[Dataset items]
======
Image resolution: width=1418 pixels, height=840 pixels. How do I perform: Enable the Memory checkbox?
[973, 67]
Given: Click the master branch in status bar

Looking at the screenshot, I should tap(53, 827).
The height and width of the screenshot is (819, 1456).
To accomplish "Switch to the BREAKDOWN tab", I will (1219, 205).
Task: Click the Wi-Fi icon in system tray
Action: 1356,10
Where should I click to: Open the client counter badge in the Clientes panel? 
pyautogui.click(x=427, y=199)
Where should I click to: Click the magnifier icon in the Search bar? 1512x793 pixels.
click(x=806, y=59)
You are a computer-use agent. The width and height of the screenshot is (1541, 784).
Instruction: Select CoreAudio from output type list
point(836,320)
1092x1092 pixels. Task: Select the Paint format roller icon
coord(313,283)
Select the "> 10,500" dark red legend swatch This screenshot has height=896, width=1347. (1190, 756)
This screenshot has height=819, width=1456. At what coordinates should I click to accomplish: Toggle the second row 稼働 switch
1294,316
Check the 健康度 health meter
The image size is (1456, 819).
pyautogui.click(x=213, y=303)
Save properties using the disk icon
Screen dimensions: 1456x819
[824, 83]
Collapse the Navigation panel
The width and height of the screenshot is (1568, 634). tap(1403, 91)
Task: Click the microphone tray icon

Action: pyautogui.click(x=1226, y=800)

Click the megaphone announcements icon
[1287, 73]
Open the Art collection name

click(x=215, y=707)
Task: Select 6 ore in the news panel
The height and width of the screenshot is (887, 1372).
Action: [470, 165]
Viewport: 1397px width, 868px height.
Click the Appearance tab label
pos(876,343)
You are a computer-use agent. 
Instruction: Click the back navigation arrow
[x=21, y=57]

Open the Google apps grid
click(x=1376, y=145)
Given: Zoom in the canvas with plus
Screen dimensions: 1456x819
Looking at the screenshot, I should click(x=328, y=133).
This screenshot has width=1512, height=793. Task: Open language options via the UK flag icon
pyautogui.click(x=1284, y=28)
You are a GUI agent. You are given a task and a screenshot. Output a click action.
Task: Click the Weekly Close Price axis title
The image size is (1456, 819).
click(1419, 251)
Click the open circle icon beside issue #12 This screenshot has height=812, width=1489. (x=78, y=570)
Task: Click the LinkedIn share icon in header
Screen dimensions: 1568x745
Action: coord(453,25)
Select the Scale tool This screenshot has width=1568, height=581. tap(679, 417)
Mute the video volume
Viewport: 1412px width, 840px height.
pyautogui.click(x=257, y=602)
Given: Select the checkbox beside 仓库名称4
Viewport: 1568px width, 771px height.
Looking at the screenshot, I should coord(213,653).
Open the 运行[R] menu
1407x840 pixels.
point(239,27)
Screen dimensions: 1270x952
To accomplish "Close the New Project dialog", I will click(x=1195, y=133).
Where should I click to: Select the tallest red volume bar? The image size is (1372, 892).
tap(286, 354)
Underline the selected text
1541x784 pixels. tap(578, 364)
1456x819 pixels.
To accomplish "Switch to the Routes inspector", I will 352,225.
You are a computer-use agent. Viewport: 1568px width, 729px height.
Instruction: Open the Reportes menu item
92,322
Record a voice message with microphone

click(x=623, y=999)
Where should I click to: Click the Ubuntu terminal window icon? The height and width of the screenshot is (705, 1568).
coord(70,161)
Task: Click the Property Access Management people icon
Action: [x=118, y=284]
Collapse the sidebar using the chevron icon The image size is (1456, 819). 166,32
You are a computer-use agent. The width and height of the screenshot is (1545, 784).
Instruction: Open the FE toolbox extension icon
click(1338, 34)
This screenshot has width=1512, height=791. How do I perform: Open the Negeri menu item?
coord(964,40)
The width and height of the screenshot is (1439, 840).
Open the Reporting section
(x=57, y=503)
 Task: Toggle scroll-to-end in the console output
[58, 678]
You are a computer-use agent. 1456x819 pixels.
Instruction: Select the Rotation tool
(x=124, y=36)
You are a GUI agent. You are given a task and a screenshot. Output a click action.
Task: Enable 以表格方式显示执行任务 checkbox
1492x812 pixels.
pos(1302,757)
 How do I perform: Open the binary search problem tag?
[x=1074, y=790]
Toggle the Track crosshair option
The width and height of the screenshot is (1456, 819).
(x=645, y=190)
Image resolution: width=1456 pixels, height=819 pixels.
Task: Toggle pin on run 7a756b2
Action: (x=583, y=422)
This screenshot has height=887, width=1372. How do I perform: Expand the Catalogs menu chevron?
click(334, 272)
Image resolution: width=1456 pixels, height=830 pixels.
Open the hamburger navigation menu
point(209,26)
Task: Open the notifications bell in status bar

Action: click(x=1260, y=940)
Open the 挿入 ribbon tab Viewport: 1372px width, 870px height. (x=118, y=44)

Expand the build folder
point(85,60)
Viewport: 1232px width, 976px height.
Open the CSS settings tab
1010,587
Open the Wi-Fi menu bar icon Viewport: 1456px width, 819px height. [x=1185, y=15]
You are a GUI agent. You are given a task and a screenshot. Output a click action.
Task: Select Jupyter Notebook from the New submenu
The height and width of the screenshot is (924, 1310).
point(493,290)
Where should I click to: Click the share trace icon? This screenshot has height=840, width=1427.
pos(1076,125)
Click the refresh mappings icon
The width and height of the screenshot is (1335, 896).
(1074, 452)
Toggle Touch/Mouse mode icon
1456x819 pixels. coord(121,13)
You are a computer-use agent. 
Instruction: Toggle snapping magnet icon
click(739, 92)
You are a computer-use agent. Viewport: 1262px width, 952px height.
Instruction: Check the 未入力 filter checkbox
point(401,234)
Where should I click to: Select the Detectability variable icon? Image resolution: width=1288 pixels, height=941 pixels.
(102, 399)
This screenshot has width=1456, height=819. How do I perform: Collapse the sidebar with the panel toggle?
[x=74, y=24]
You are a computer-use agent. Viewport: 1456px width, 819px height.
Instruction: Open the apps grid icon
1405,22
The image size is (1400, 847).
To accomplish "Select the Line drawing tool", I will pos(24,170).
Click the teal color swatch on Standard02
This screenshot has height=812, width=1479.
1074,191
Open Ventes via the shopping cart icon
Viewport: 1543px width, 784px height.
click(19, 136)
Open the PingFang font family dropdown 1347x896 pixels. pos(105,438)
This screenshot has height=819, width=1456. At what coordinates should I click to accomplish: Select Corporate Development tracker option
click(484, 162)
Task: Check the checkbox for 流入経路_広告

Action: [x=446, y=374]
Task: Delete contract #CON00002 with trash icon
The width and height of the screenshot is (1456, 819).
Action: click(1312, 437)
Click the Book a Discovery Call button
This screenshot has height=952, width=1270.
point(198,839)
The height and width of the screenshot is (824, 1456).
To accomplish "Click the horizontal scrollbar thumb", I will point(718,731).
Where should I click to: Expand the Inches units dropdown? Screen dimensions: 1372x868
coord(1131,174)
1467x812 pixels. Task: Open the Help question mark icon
======
- **What the exercise asks**: What number of lines in the records contain the word "beside"? Answer with that number alone.

- **Response to the exercise**: 2